READING TEXT:
# Congrats Dale (DrillersGoDeeper)!!!!!!



## Polaris425 (Dec 16, 2004)

Walker just sent me a txt saying that Dale's wife just gave birth to Megann Elizabeth. 6lbs 3oz. 19.25" long. Everyone is healthy!


:rockn::rockn::rockn::rockn:​


----------



## 08GreenBrute (Jul 13, 2009)

congrats


----------



## phreebsd (Dec 16, 2004)

Congratulations!


----------



## IBBruin (Feb 10, 2009)

Congrats!


----------



## cojack (Aug 13, 2009)

Congrats!!


----------



## Masher (Jan 16, 2009)

Way to go Dale... Party On!


----------



## RDWD (May 11, 2009)

Congratulations! I hope she takes after her Mother haha.


----------



## bayou_boy_22 (Mar 13, 2009)

Congrats from the picou family


----------



## drtj (May 3, 2009)

Congrats


----------



## jctgumby (Apr 23, 2009)

Congratulations Dale!!!


----------



## 650Brute (Dec 18, 2008)

Congrats!!!!


----------



## hondarecoveryman (Feb 28, 2009)

Congradulations to Driller and his growing family :rockn:


----------



## GWNBrute (Mar 4, 2009)

congratulations man! you need to post some pics of that little one!


----------



## MeanGreen198 (Apr 28, 2009)

CONGRATS DUDE!!!!


----------



## BF750FI (Oct 25, 2009)

Congrats to you and your wife for a new family member.


----------



## Bootlegger (Dec 18, 2008)

Congrats...


----------



## NMKawierider (Apr 11, 2009)

That wonderful. Congratulations!!


----------



## TX4PLAY (Jan 18, 2009)

Congrats!!


----------



## Big D (Jun 23, 2009)

Congrats to the whole family!


----------



## 850PoPo (Oct 28, 2009)

Good news glad to hear all went well


----------



## snipe523 (Mar 19, 2009)

Congrats. Let the memories begin.


----------



## RDs Neighbor (Jun 24, 2009)

Congratulations!!!""


----------



## walker (Apr 5, 2009)

congrats again buddy ... hows wild man doin.... get ready for all the pink thats about to be in your house .. trust me i know this..... glad everyone is healthy call yea later


----------



## DrillersGoDeeper (Jan 3, 2009)

We appreciate all the kind words!! I'll get some pics up shortly.

...and yeah walker...there's already lots of pink!!! lol


----------



## Polaris425 (Dec 16, 2004)

DrillersGoDeeper said:


> ...there's already lots of pink!!! lol


isnt that what caused all this to begin with....  

:bigok:

haha.. Ok that might have been a little much now that I think about it


----------

THINGS TO DO:
[a] Reproduce word for word the part of the congratulations thread between "## walker (Apr" and "(Jan 3, 2009)", inclusive.
[b] In the congratulations thread, which poster usernames contain the word "Brute"? List every one.

RECORDS:

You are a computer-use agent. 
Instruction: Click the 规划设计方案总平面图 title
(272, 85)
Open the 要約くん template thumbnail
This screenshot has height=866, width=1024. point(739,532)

---

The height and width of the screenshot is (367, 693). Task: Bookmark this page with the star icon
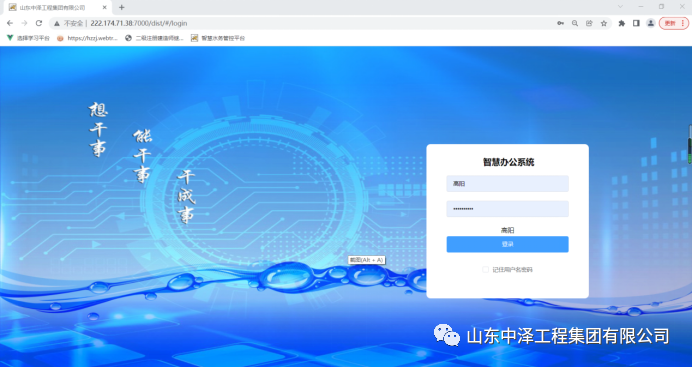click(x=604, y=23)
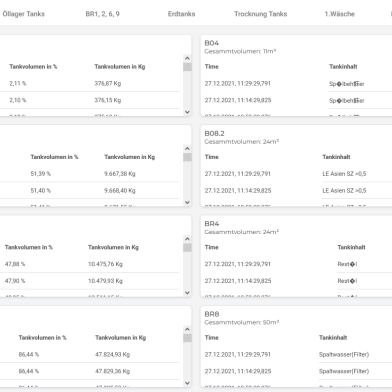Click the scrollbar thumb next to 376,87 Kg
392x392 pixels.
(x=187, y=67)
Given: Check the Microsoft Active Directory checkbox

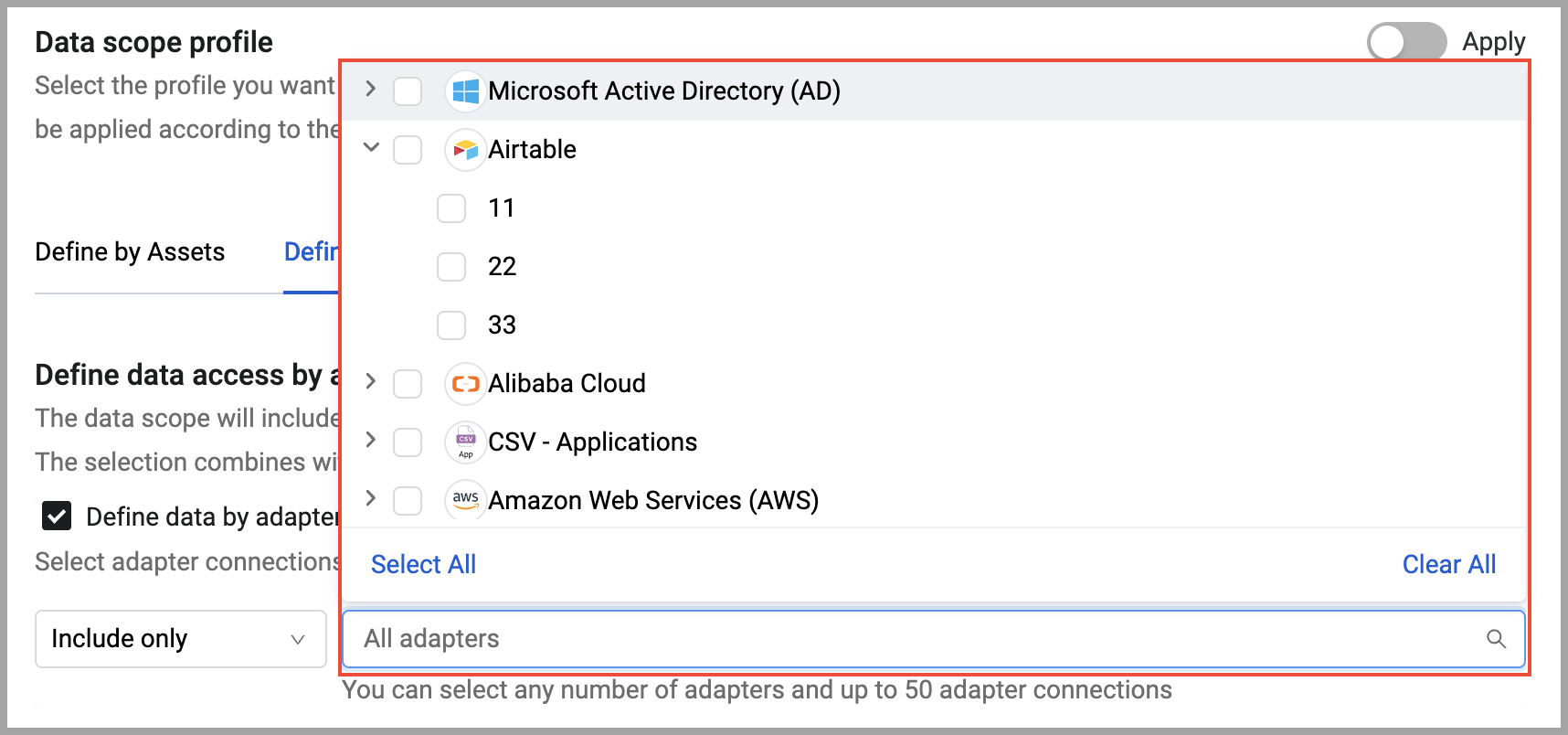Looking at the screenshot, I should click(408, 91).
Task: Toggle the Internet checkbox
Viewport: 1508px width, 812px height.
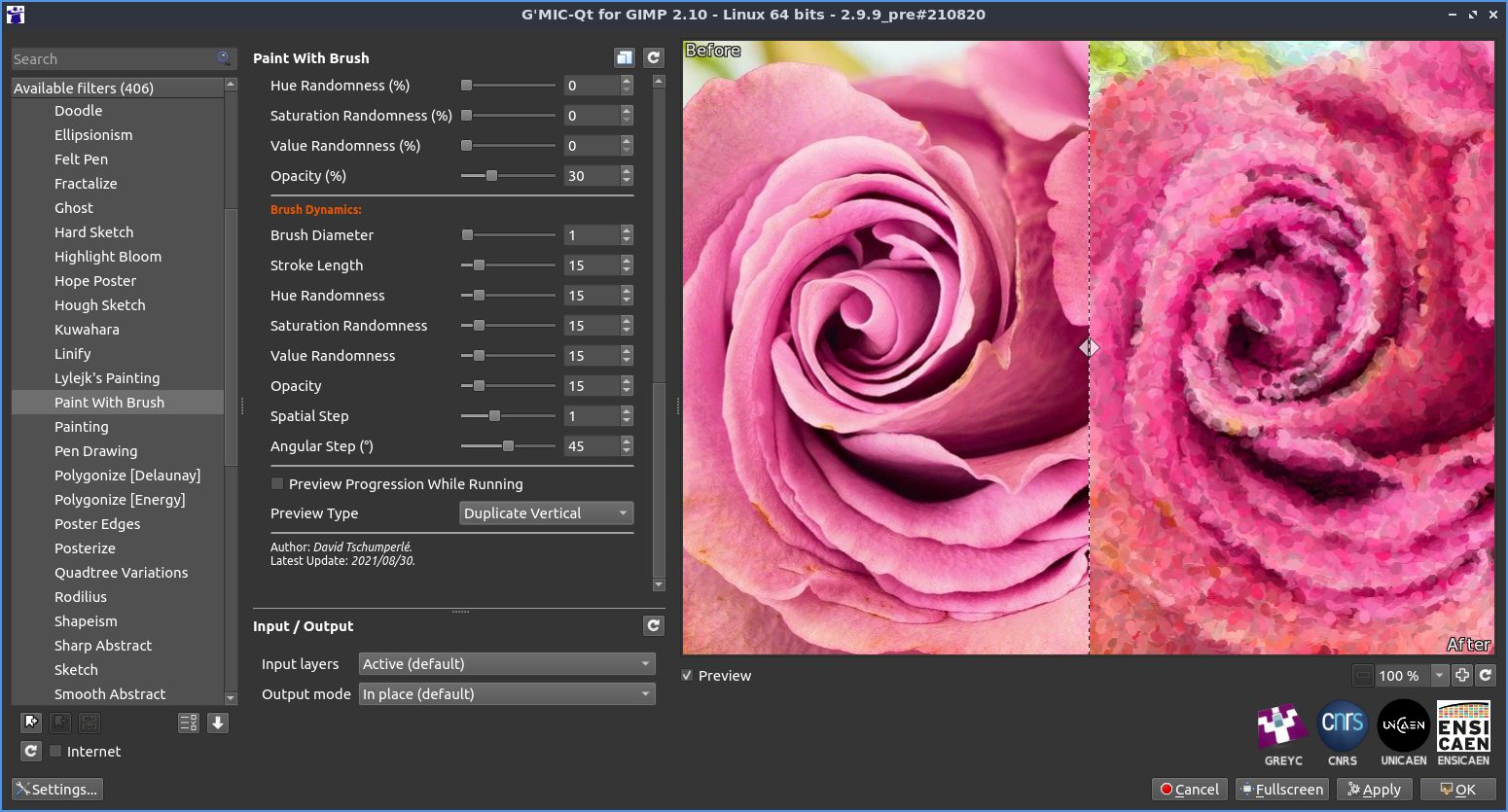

==

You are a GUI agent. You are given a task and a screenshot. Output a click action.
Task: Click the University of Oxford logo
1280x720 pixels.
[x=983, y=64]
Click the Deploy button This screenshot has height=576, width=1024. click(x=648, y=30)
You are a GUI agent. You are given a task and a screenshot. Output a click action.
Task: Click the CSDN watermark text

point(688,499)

THE REPLIES:
[a]
## walker (Apr 5, 2009)

congrats again buddy ... hows wild man doin.... get ready for all the pink thats about to be in your house .. trust me i know this..... glad everyone is healthy call yea later


----------



## DrillersGoDeeper (Jan 3, 2009)

[b] 08GreenBrute, 650Brute, GWNBrute